- Promotional poster

Single by Ive

from the EP I've Mine
- Language: Korean; English;
- Released: October 13, 2023
- Genre: Trap
- Length: 2:34
- Label: Starship; Kakao; Columbia;
- Composers: Ryan S. Jhun; Christopher Smith; Fin Dow-Smith; Lauren Aquilina;
- Lyricists: Big Naughty; Perrie; Ryan S. Jhun;
- Producers: Ryan S. Jhun; Fin Dow-Smith; Risc;

Ive singles chronology
| "Off the Record" (2023) | "Baddie" (2023) | "All Night" (2024) |

Music video
- "Baddie" on YouTube

= Baddie (song) =

"Baddie" is a song recorded by South Korean girl group Ive. It was released by Starship Entertainment as the third single from the group's first Korean extended play I've Mine on October 13, 2023. "Baddie" was a commercial success in South Korea and peaked at number one on the Circle Digital Chart for three weeks, becoming Ive's fifth number-one single on the chart. It also reached the top ten in Hong Kong and Singapore.

==Background and release==
On September 3, 2023, Starship Entertainment announced Ive would be releasing their second extended play I've Mine on October 13. It was also announced that I've Mine would have three singles with "Either Way" pre-released on September 25, "Off the Record" pre-released on October 6, and "Baddie" scheduled to be released together with the extended play on October 13. On October 8, a teaser video was released. The song was released alongside the extended play and its music video on October 13.

==Composition==
"Baddie" is a trap single, written by Big Naughty, Perrie, and Ryan S. Jhun, composed by Ryan S. Jhun, Christopher Smith, Fin Dow-Smith, and Lauren Aquilina, and arranged by Ryan S. Jhun, Fin Dow-Smith, Risc, and Alawn. NME emphasized that "Baddie" serves as a versatile showcase of IVE’s diverse talents, similar to the previous single's 'Kitsch' beat drop. However, it boasts even more kitsch than its predecessors. It was described by Starship Entertainment as a 'dark charm' song led by a strong trap beat and electric bass rhythm, with lyrics conveying the message of self-confidence. In terms of musical notation, it was composed in the key of F major, with a tempo of 160 beats per minute.

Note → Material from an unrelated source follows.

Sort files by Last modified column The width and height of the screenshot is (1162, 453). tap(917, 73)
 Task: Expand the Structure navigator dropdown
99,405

==Commercial performance==
"Baddie" debuted at number 80 on South Korea's Circle Digital Chart in the chart issue dated October 8–14, 2023. The single ascended to number one in the chart issue dated October 29 – November 4, 2023 and became Ive's fourth song to achieve a perfect all-kill (PAK) on Korean music charts. In Japan, the song debuted at number 21 on the Billboard Japan Hot 100 in the chart issue dated October 25, 2023. On the Oricon Combined Singles, the song debuted at number 22 in the chart issue dated October 30, 2023.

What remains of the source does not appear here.